Supercritical CO2 chromatography is a process where the fluid and mobile phase is CO2 that is in a subcritical or supercritical phase. Subcritical CO2 has the properties of a liquid and supercritical CO2 takes on the properties of both a gas and liquid. In supercritical CO2 chromatography the engineering properties of the equipment have similarities to HPLC. Using CO2 means the entire flow path must be pressurized and supercritical chromatography has a higher upfront cost due to these engineering requirements. The benefits of using CO2 may be worth the extra expense. CO2 is known as the most environmentally friendly processing method and its popularity is increasing in the pharmaceutical industry. One of the biggest differences of using supercritical CO2 is that the equipment will need a large chiller/heater to keep pump heads cool and control temperatures in the chambers. The major advantage of CO2 chromatography is the ability to reach the supercritical phase where the liquid and gas like properties allow for faster throughput with no drop in purity. Co-solvents (1%) such as ethanol or methanol may also be incorporated. CO2 chromatography has an advantage when it comes to alternative methods due to its ability to turn back into a gas and leave no residual solvents behind. Around 90% of CO2 gets recycled after each run using this chromatography technique. CO2 chromatography is the preferred method for scaling up a purification process due to lower solvent costs and efficiency. One of the key drawbacks to be aware of is the technical and equipment maintenance issues that come with pumps and dissolving O-rings.

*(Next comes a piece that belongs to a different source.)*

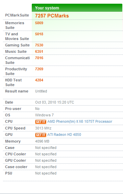Select the Your system column header

[x=77, y=8]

Similarities or differences

There are a wide variety of chromatography strategies, but flash chromatography has become a popular technique due to its ability to speed up slower chromatography processes. Within 10 minutes, cannabinoids may be separated from a crude extract. Flash chromatography is also relatively cheap when compared to alternative chromatography methods and can be done without purchasing expensive lab equipment. For these reasons, flash has become the standard for analytical testing and purification. Flash is often used during the drug discovery process and to separate cannabinoids or remove cannabinoids like THC from hemp extracts, this is called THC remediation. One of the main physical differences between the separation strategies is that FC uses glass columns, while HPLC requires steel due to higher pressures. Furthermore, supercritical equipment provides new opportunities for high throughput processors and organizations that are trying to apply green extraction principles. All of the chromatography methods can get the job done, but which one is right for you really depends on your processing goals and budgets.